交響曲第8番ハ短調
オイゲン・ヨッフム指揮アムステルダム・コンセルトヘボウ管弦楽団
84/09/26
Tahra TAH 171〜174

 ヨッフムは9番と並んで8番との相性が悪く、BPO盤やSKD盤を聴いても大根役者という印象(ひどい)しか持てなかったのだが、当盤を初めて聴いた時には「良くなってきたじゃないか」と思った。激しいことは激しいけれども、やはりACO&コンセルトヘボウという最強コンビの尽力もあってか、さほど不自然さは感じられない。例えば第1楽章7分過ぎから少々せせこましくなるのは従来と同じだが、7分46秒からの堂々とした進行は76年SKD盤とは全く違う。同楽章終盤のカタストロフのトランペットも大違いである。SKD盤では耳を覆いたくなるほどであった品のなさが影を潜めている。
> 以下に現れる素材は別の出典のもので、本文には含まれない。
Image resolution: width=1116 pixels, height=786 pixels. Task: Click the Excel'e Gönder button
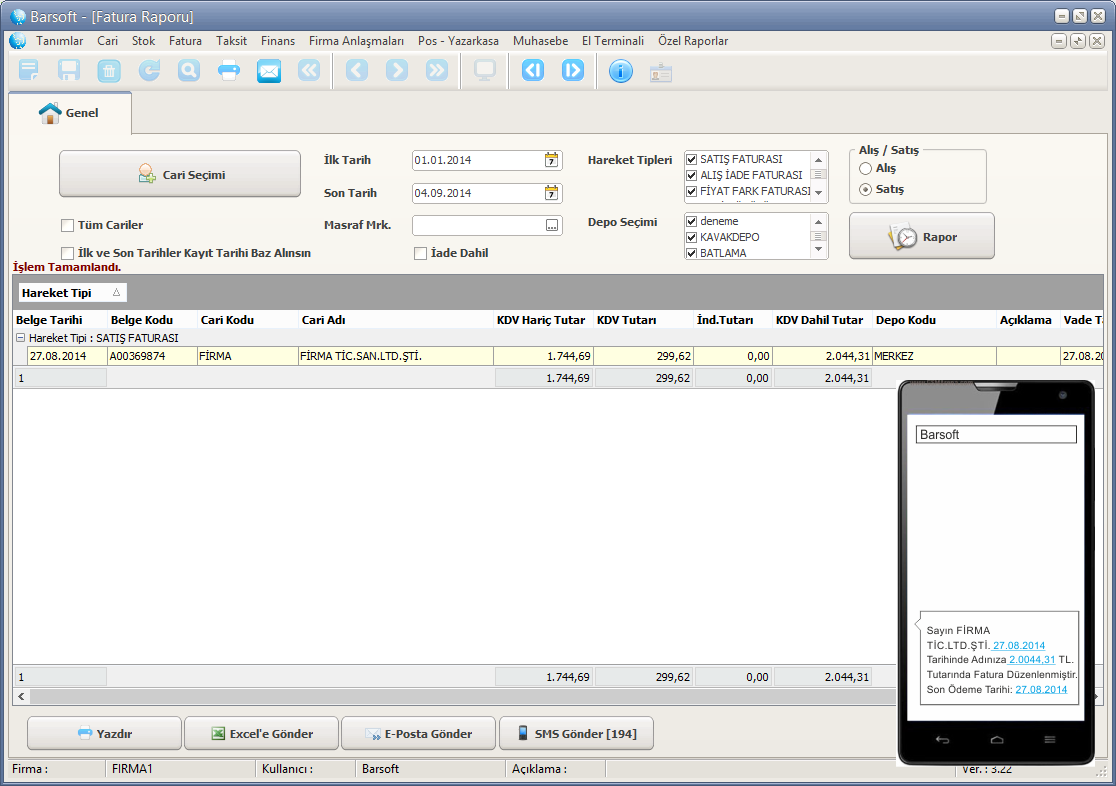tap(261, 733)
 後半2楽章のタイム差についてはBPO盤ページで触れたが、BPO盤(64年)の7分14秒→SKD盤(78年)の6分38秒→6分03秒(トラック4のうち拍手が20秒)と着実に縮小し、バランスも良くなっている。エンディングの「ミレド」もなだれ込むようではなく、少しは落ち着きが感じられるようになってきた。ここに至ってようやく、「まともな」8番演奏を聴かせてくれるようになったと私は思った。終楽章冒頭(0分23秒)のティンパニをややテンポを落として叩かせている所など、まだ一部にケレンも感じられるけれども。もし最晩年(86年以降)にACOと演奏&録音されていたとしたら、きっと5番や7番のような超名盤となっていたに違いない。などと、ないものねだりをしてこのページを終わることにする。
 ・・・・・と、ここまで書いてきて気が付いたのだが、当盤の特徴として挙げたヨッフムの「落ち着き」に関しては、2年前のバンベルク響盤の方がやや上回っているように思う。反面、「バランス」の例としてあげた後半2楽章のタイム差(約5分45秒)は当盤よりもやや短い。ようわからん。